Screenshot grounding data
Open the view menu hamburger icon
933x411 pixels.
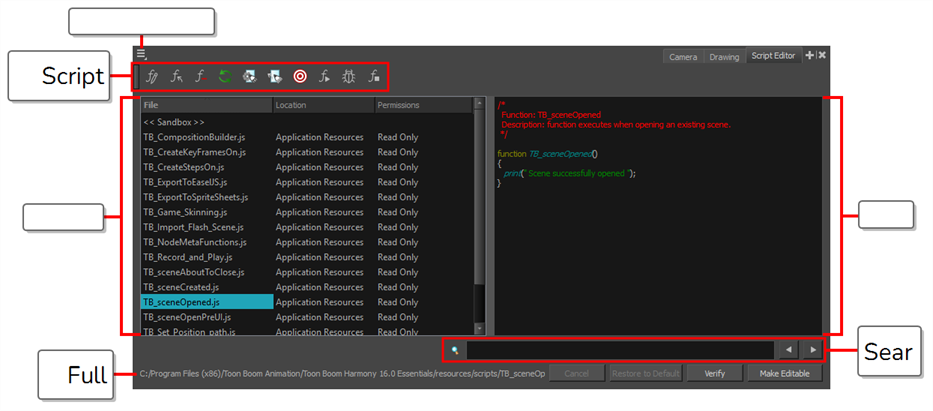[x=142, y=54]
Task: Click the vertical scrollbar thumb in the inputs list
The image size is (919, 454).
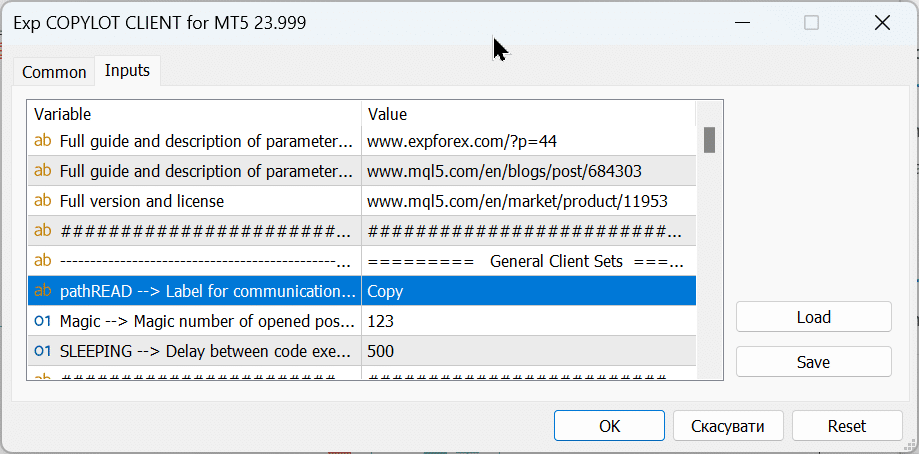Action: coord(709,139)
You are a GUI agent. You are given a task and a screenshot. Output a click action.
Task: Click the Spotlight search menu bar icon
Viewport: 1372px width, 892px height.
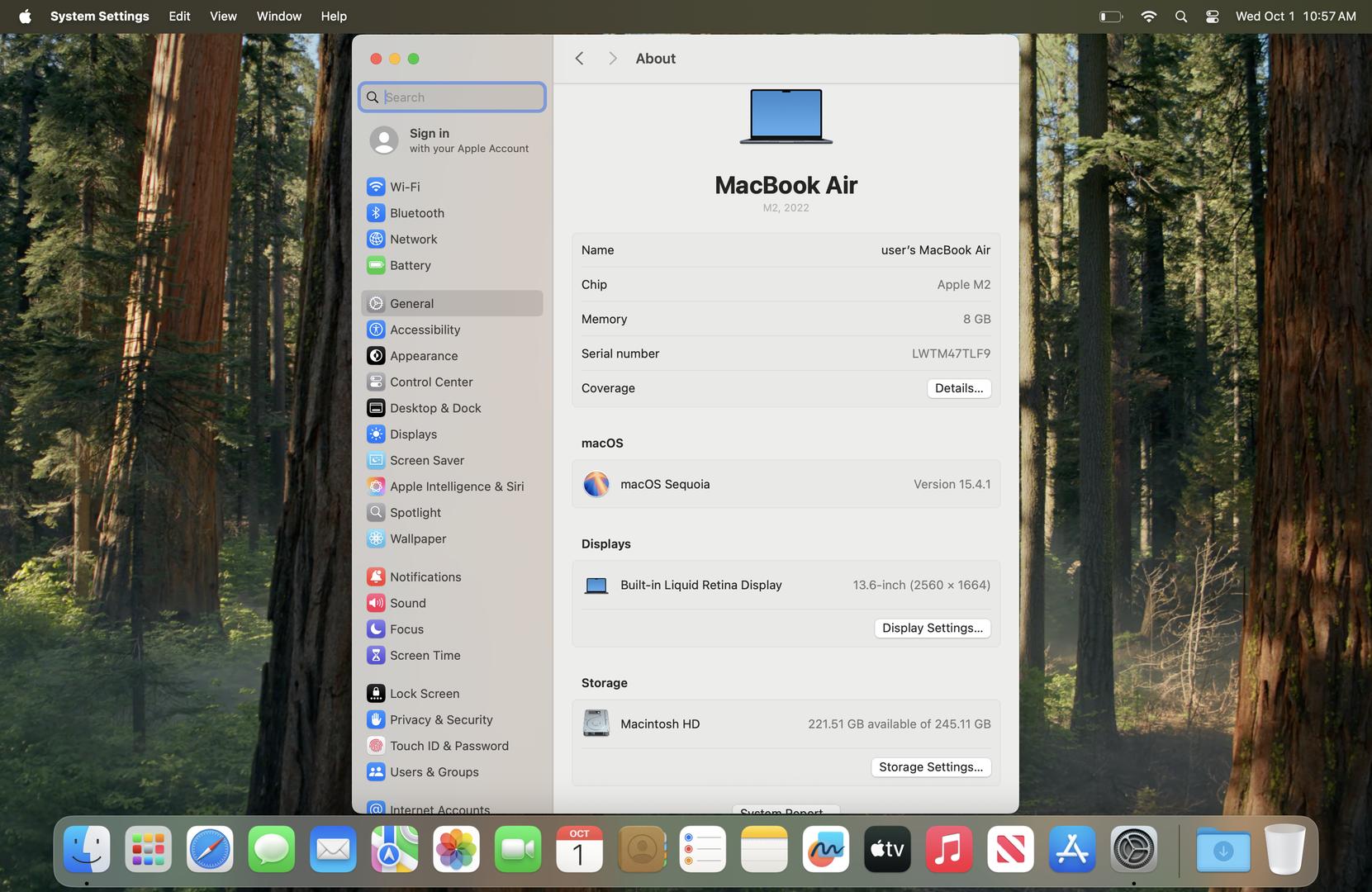pyautogui.click(x=1180, y=17)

→ **Task objective**:
Your answer must be the records above, copied exactly, with no pictures.

→ **The completed task**:
Open the view menu hamburger icon
933x411 pixels.
[x=142, y=54]
Task: Click the vertical scrollbar thumb in the inputs list
The image size is (919, 454).
Action: coord(709,139)
You are a GUI agent. You are given a task and a screenshot. Output a click action.
Task: Click the Spotlight search menu bar icon
Viewport: 1372px width, 892px height.
pyautogui.click(x=1180, y=17)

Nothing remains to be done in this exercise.